• _Aufgaben_
**a)** Schreiben Sie aus dem Text über die Apple Watch die Stelle von „Seit etwa drei“ bis „5,3 Millionen Geräten.“ wortgetreu ab.
**b)** Führen Sie den Text zur Nutzerstrategie der Apple Watch im Anschluss an seinen letzten Satz weiter.

━━━ Textauszug

Innovation Check – Die Nutzerstrategie hinter der Apple Watch

Seit etwa drei Monaten ist die Apple Watch auf dem Markt. Ersten Schätzungen zufolge hat Apple in dieser Zeit etwa 4,5 Millionen Geräte verkauft und hat damit den Markt für Wearable Devices auf einen Schlag verfünffacht. Lag der Markt zuvor noch bei rund 1 Mio. Geräten je Quartal, lag er nach dem Eintritt bei rund 5,3 Millionen Geräten. 

Dass die Uhr ein Flop wäre, ist also ein Gerücht. Zwar wird mittlerweile die Messlatte für Innovationserfolge - zu recht - sehr hoch angelegt. Leider werden dabei sämtliche Regeln für Innovationsvermarktung außer acht gelassen. So war das erste iPhone für die Kunden noch ein recht schlechtes Telefon. Selbst Apple hat das später einmal zugegeben. Die Idee war brillant, die technische Lösung noch in den Kinderschuhen. So hatte das Gerät weder UMTS noch einen App-Store. Aber der damals adressierten Zielgruppe - den Vorreitern bzw. Early Adoptern - konnte man das zumuten. Erst mit den nächsten Versionen adressierte Apple auch ernsthaft die breite Masse. Das ist mit der Apple Watch genauso. Und geht auch gar nicht anders.

Warum? Das möchte ich Ihnen im folgenden Whitepaper erläutern und die Nutzerstrategie der Apple Watch anhand des Digital Innovation Models beleuchten. Sie werden verstehen, wie sich die Fokussierung auf eine bestimmte (kleine) Zielgruppe für die Einführung von Innovationen auszahlt.

━━━━━━
━━━ Datenauszug

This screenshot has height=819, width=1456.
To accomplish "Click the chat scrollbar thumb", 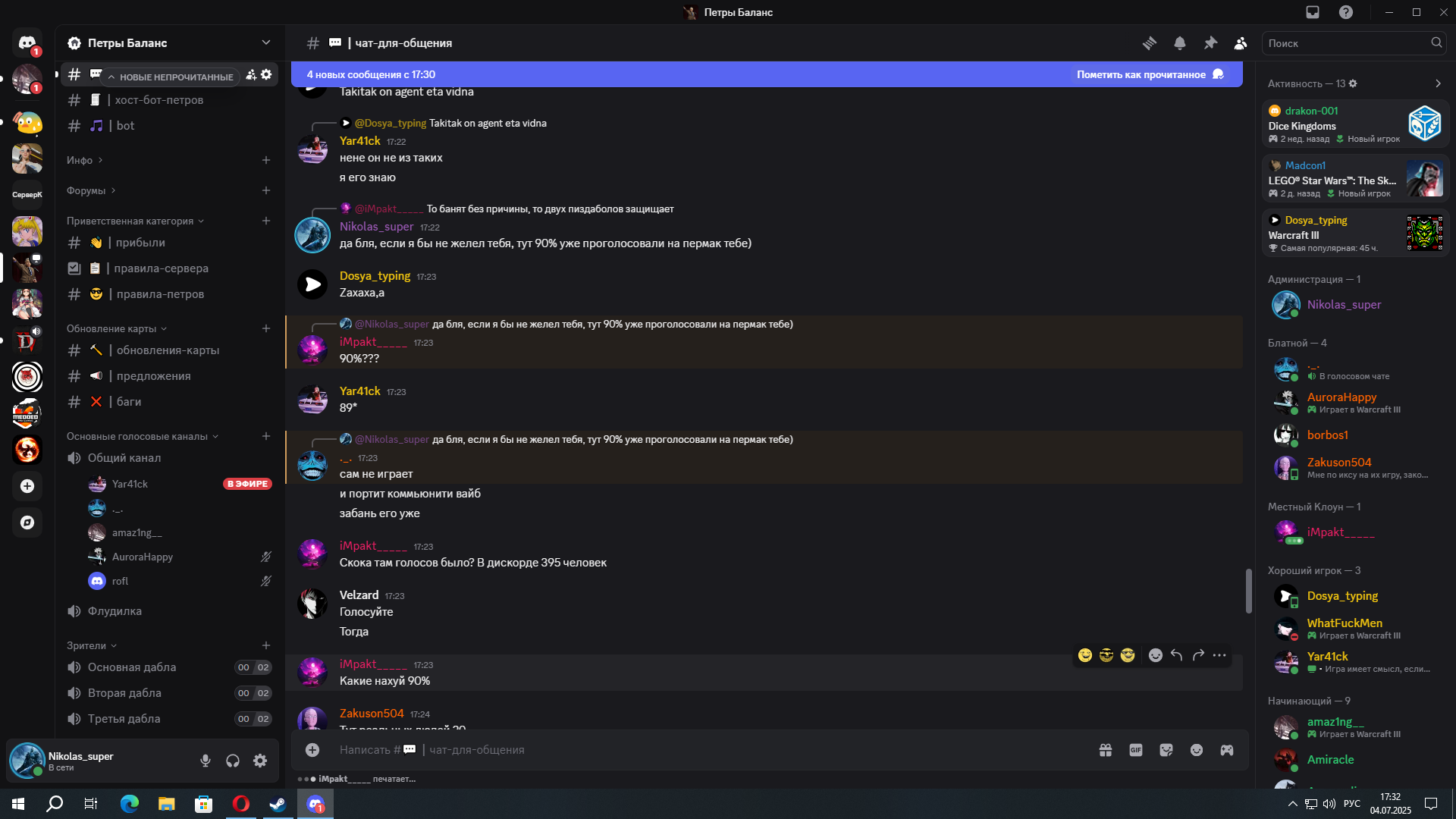I will point(1248,591).
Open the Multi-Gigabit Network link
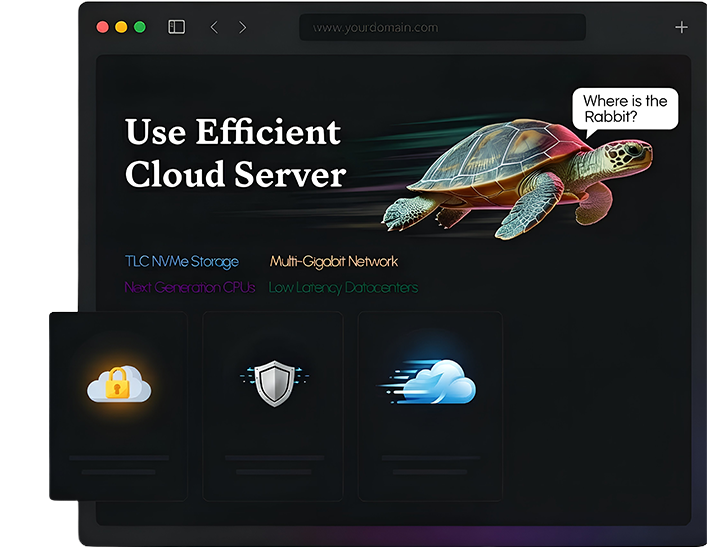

━━━━━━

• _Antworten_
**a)**
Seit etwa drei Monaten ist die Apple Watch auf dem Markt. Ersten Schätzungen zufolge hat Apple in dieser Zeit etwa 4,5 Millionen Geräte verkauft und hat damit den Markt für Wearable Devices auf einen Schlag verfünffacht. Lag der Markt zuvor noch bei rund 1 Mio. Geräten je Quartal, lag er nach dem Eintritt bei rund 5,3 Millionen Geräten.

**b)**
Das Digital Innovation Model

Das Strategiemodell entstand 2013, da eine passende Design Thinking Methode für digitale Innovationen fehlte. Es stützt sich dabei auf die Wissenschaftsdisziplinen der Adoptionsforschung, Diffusionsforschung, des Innovationsmanagements und User Centered Designs. Das Modell hilft, die Frage zu beantworten, welche digitalen Innovationen Potenzial auf Erfolg und welche eher geringe Chancen haben. Im folgenden werde ich mit Ihnen die neun Schritte, die auch die neun Stellschrauben für den Erfolg einer digitalen Innovation darstellen, für die Apple Watch durchgehen.

1 Ergebnisse und Ziele der Innovation

Die Vision von Apple ist es, großartige Computer zu bauen, die für Menschen da sind, chic aussehen und kinderleicht zu bedienen sind. Diese Vision zieht der Konzern kompromisslos durch. Auf der Keynote sprach Apple von dem persönlichsten Gerät, das sie jemals entwickelt haben. Nach den ersten zwei Monaten Nutzung muss ich dem uneingeschränkt zustimmen. Das Gerät ist sehr persönlich geworden und näher in den Alltag integriert, als alles zuvor Dagewesene. Dabei geht Apple einen entscheidenden Schritt: der Computer wird zum Accessoire. Das Ziel ist, Technik als Bestandteil des Lebens so zu gestalten, dass sie sich nahtlos an den Menschen anfügt.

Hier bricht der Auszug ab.